Ça avait l'air des séries mascu classiques débiles, pan pan, cul cul.
Et c'est plutôt le cas.
Mais j'ai été vraiment surpris de voir qu'on suivait des flics pourris, et pas qu'un peu.
Là où je souhaitais la mort des Sopranos à chaque putain d'épisode, je me suis rapidement rangé du côté de Vic, Ronnie, Lem, parfois même Shane. Cette Strike Team efficace qui baigne dans l'immoralité pour faire régner l'ordre.
Difficile d'arguer contre les résultats.
Leurs pires ennemis, parfois eux-mêmes, est avant tout le système.
Les personnages secondaires comme Dutch et Aceveda ne sont pas en reste non plus, au contraire. Suivre la vie du commissariat est aussi intéressante que dans les rues.

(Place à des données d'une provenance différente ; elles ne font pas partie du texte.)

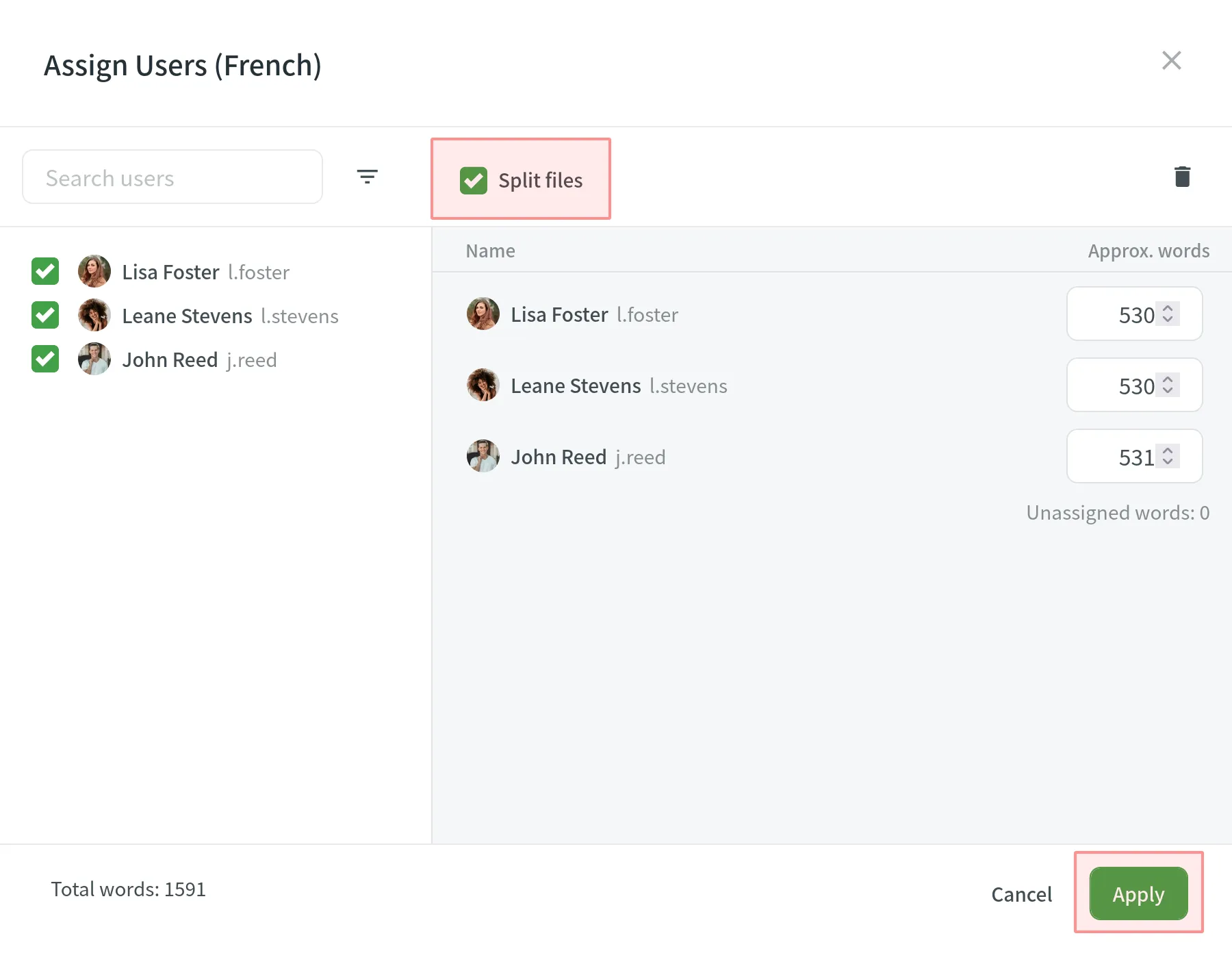Click the Approx. words column header

(1148, 251)
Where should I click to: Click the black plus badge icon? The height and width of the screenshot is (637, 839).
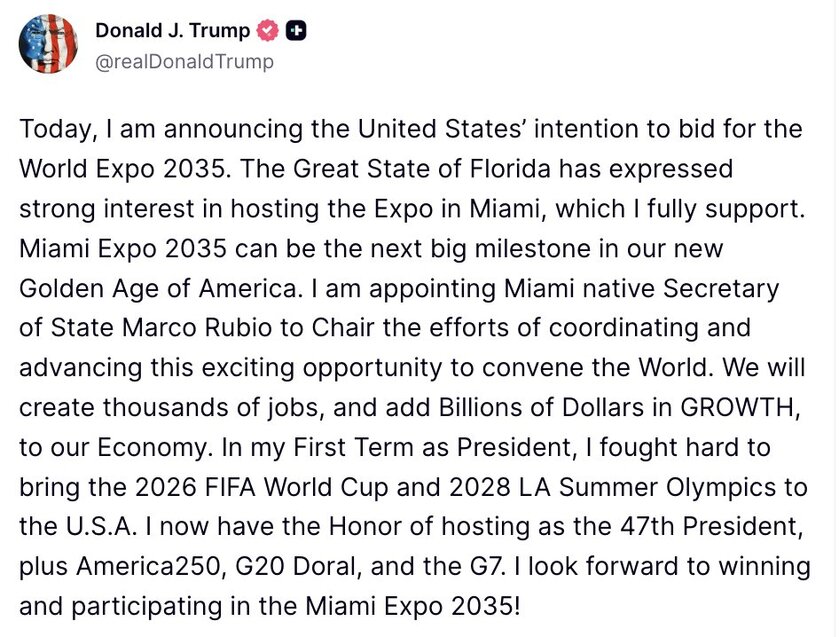(x=296, y=32)
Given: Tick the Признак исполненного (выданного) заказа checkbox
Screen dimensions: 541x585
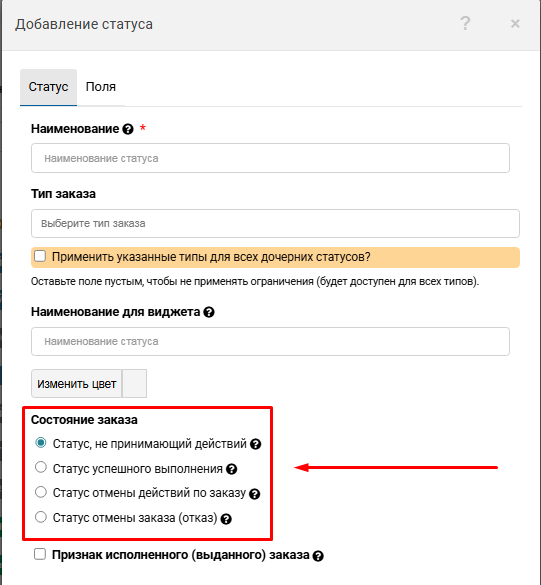Looking at the screenshot, I should coord(40,554).

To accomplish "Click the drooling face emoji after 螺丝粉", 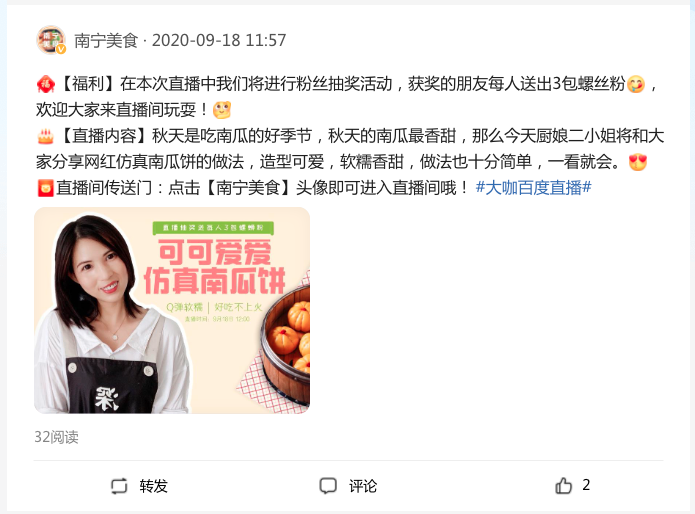I will [x=636, y=84].
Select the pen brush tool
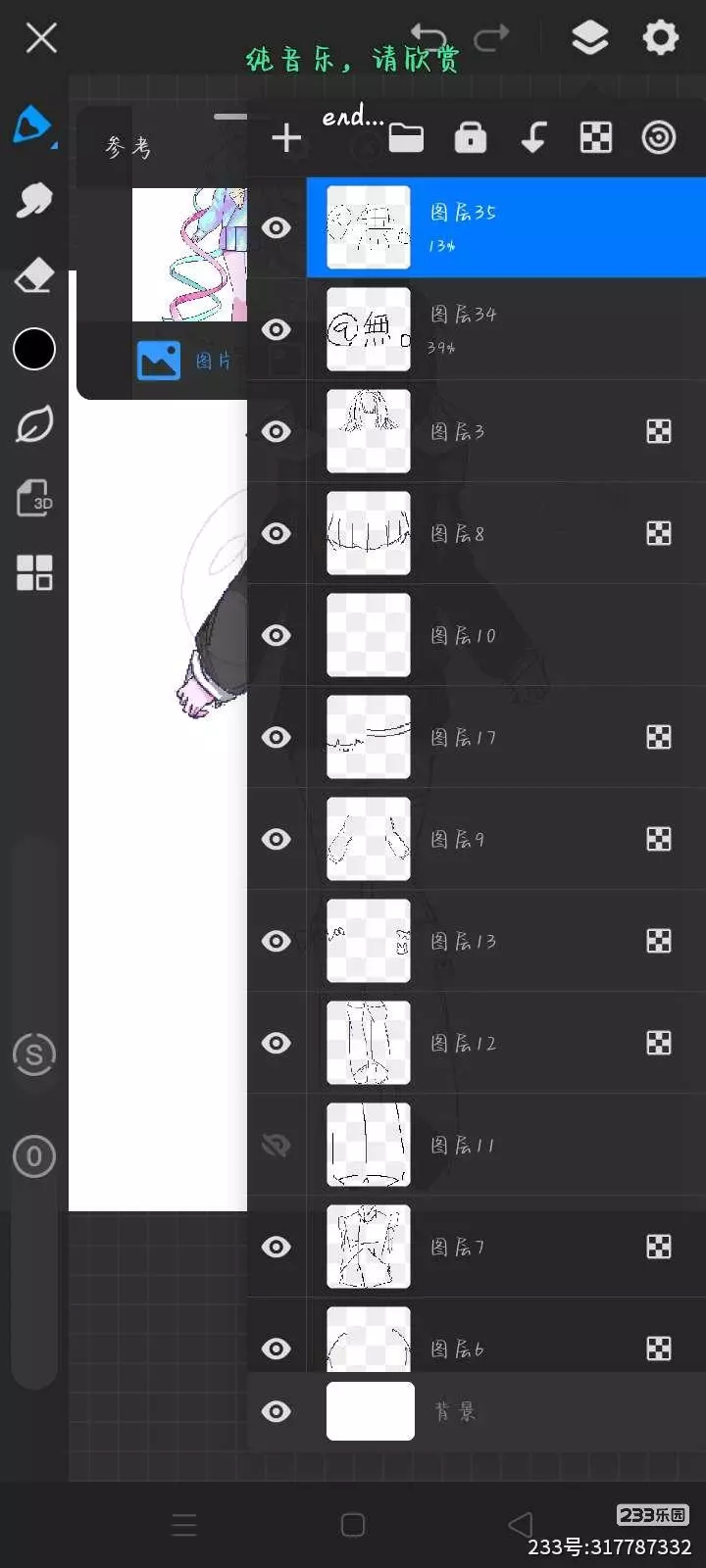Screen dimensions: 706x1568 click(x=33, y=125)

La série ose aller plusieurs fois sur des sujets très choquants et n'hésite pas à enfoncer ses protagonistes dans un chiotte débordant de merde.
C'était parfois tellement cru que j'en ai eu l'estomac noué. Les séries de cette époque ne retenaient vraiment pas leurs coups, quand on compare aux bouses aseptisées qu'on nous sert en gamelle maintenant.
On retrouve aussi le grain des années 2000.
L'intro culte, du type qui marche sur un Lego. Je croyais qu'il gueulait SHIEEEELD, mais non.
On est aux antipodes de The Wire, mélancolique, qui prend son temps, atmosphérique, politique. Là, on est sur le chantage, le défonçage de gueules et de portes, la résolution de conflits sans tortiller du cul pour chier droit.
Bref, très bonne surprise.
Si vous voulez suivre des anti-héros, c'est un plaisir.
Les 7 saisons s'enchaînent bien. Pas au point de binge d'une traite, niveau intrigue ou réalisation ça n'impressionne pas. On a souvent l'impression d'avoir loupé un épisode entre deux, car beaucoup de choses se résolvent en coulisses ou sont traités furtivement, ce qui est assez dommage.